Every entry, from first to last, must be written out exactly.

Dataset entries:
════

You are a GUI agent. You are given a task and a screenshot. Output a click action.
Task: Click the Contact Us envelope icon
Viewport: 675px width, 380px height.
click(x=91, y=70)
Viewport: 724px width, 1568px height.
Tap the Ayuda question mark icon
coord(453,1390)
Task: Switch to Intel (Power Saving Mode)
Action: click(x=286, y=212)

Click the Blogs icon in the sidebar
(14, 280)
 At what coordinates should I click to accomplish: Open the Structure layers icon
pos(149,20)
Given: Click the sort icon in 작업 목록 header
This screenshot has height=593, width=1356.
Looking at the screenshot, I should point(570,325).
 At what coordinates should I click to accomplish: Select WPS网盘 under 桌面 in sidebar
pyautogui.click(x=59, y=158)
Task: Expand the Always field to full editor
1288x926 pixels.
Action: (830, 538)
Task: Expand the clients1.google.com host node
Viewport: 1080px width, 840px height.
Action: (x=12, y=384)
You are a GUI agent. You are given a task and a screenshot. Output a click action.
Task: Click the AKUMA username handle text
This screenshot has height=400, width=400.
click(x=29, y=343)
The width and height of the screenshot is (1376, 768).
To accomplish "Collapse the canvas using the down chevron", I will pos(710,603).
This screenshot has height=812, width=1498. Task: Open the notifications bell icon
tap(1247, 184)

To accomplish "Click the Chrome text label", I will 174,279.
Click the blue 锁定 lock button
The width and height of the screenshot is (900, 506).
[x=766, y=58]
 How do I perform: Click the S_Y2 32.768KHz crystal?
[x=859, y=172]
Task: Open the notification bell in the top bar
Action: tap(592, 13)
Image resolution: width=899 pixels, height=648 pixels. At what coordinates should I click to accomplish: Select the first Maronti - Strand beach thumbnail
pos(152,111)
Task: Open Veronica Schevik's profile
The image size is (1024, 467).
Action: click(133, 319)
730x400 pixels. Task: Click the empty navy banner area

════

• **SOLUTION FOR THIS PROBLEM**
You are a GUI agent. You are given a task and a screenshot. Output a click action.
Task: Click the Contact Us envelope icon
Viewport: 675px width, 380px height.
click(x=91, y=70)
Viewport: 724px width, 1568px height.
Tap the Ayuda question mark icon
coord(453,1390)
Task: Switch to Intel (Power Saving Mode)
Action: click(x=286, y=212)

Click the Blogs icon in the sidebar
(14, 280)
 At what coordinates should I click to accomplish: Open the Structure layers icon
pos(149,20)
Given: Click the sort icon in 작업 목록 header
This screenshot has height=593, width=1356.
Looking at the screenshot, I should point(570,325).
 At what coordinates should I click to accomplish: Select WPS网盘 under 桌面 in sidebar
pyautogui.click(x=59, y=158)
Task: Expand the Always field to full editor
1288x926 pixels.
Action: (830, 538)
Task: Expand the clients1.google.com host node
Viewport: 1080px width, 840px height.
Action: (x=12, y=384)
You are a GUI agent. You are given a task and a screenshot. Output a click action.
Task: Click the AKUMA username handle text
This screenshot has height=400, width=400.
click(x=29, y=343)
The width and height of the screenshot is (1376, 768).
To accomplish "Collapse the canvas using the down chevron", I will pos(710,603).
This screenshot has height=812, width=1498. Task: Open the notifications bell icon
tap(1247, 184)

To accomplish "Click the Chrome text label", I will 174,279.
Click the blue 锁定 lock button
The width and height of the screenshot is (900, 506).
[x=766, y=58]
 How do I perform: Click the S_Y2 32.768KHz crystal?
[x=859, y=172]
Task: Open the notification bell in the top bar
Action: tap(592, 13)
Image resolution: width=899 pixels, height=648 pixels. At what coordinates should I click to accomplish: Select the first Maronti - Strand beach thumbnail
pos(152,111)
Task: Open Veronica Schevik's profile
The image size is (1024, 467).
Action: click(133, 319)
730x400 pixels. Task: Click the empty navy banner area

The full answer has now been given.